From a plain reading of the agreement, we conclude that the
parties intended this obligation to be one for spousal support
and maintenance. Even if we could conclude that the terms of the
agreement are ambiguous, the evidence proves that the parties
treated the payments as spousal support. The correspondence
between the parties referred to the obligation as "alimony." On
his tax returns, the husband also treated the payments as spousal
support. Accordingly, we analyze the effect of Code §§ 20-109
and 20-109.1 upon the spousal support obligation contained in the
agreement.
III.
Relying upon Miller v. Hawkins, 14 Va. App. 192, 415 S.E.2d
861 (1992); Radford v.
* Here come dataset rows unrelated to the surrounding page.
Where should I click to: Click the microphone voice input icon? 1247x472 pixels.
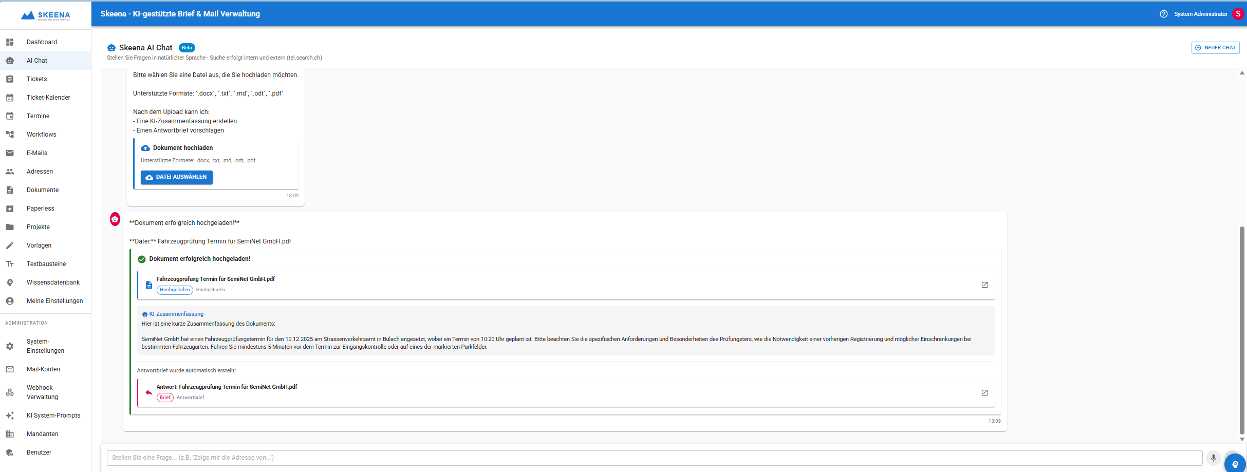coord(1213,458)
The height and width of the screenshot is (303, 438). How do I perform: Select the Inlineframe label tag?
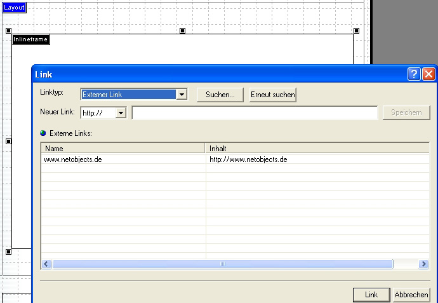pos(30,39)
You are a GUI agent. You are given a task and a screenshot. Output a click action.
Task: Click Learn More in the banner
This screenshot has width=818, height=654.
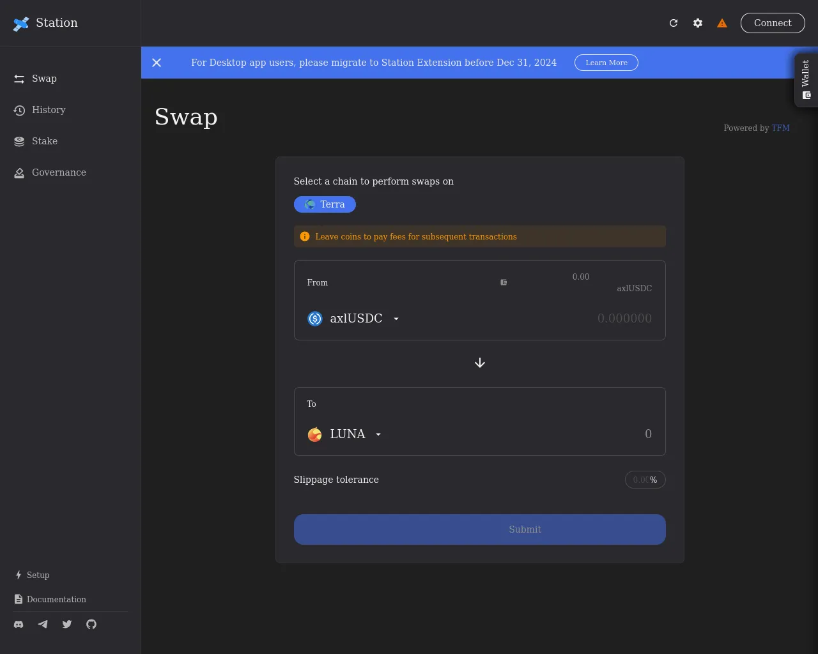coord(606,63)
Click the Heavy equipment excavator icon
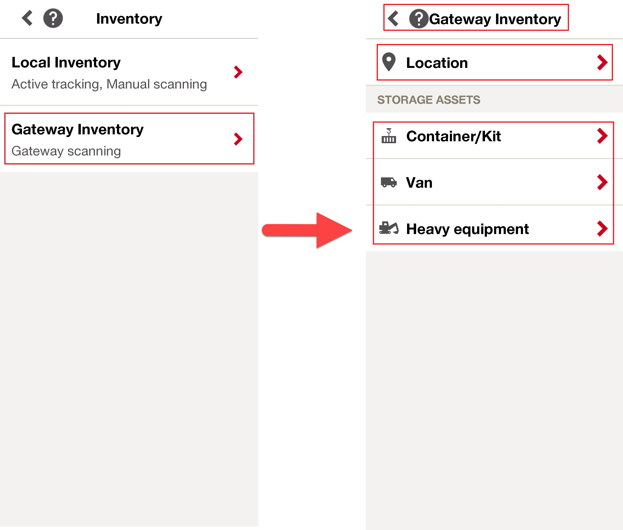Viewport: 623px width, 530px height. (389, 228)
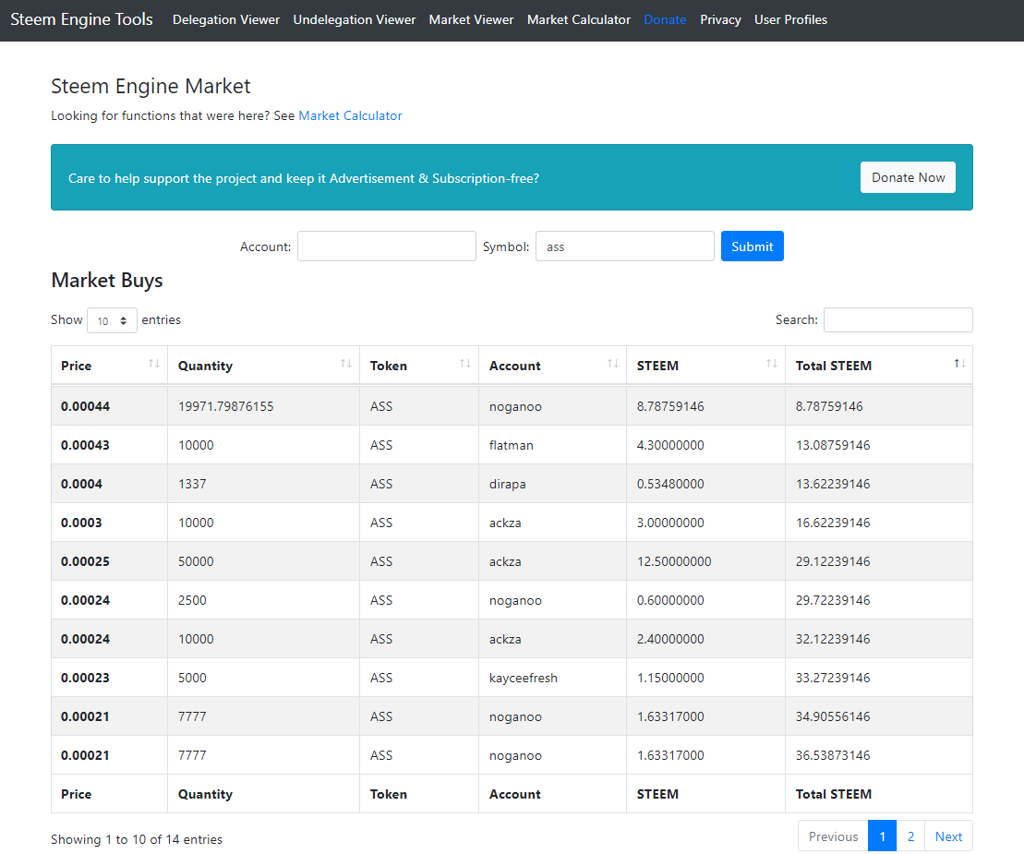Submit the account and symbol form

point(752,247)
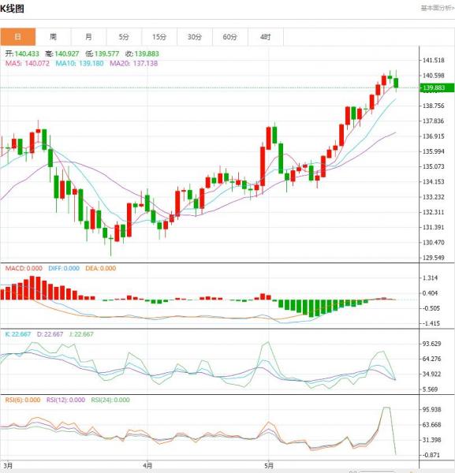
Task: Switch to the 月 monthly tab
Action: point(88,37)
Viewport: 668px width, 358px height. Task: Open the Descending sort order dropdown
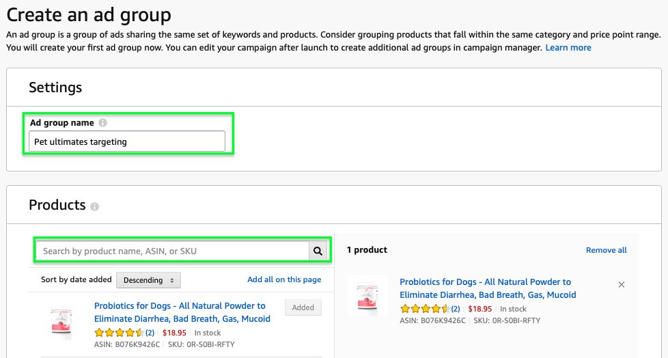tap(148, 280)
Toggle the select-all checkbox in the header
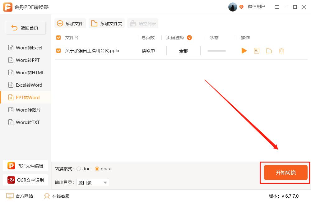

Radford, 16 Va. App. 812, 433 S.E.2d 35
(1993); MacNelly v. MacNelly, 17 Va. App. 427, 437 S.E.2d 582
(1993); and Gayler v. Gayler, 20 Va. App. 83, 455 S.E.2d 278
(1995), the husband contends that his support obligation
terminated by operation of Code §§ 20-109 and 20-109.1 because of
the absence of express language in the agreement stating that the
spousal support would survive the wife's remarriage. We agree.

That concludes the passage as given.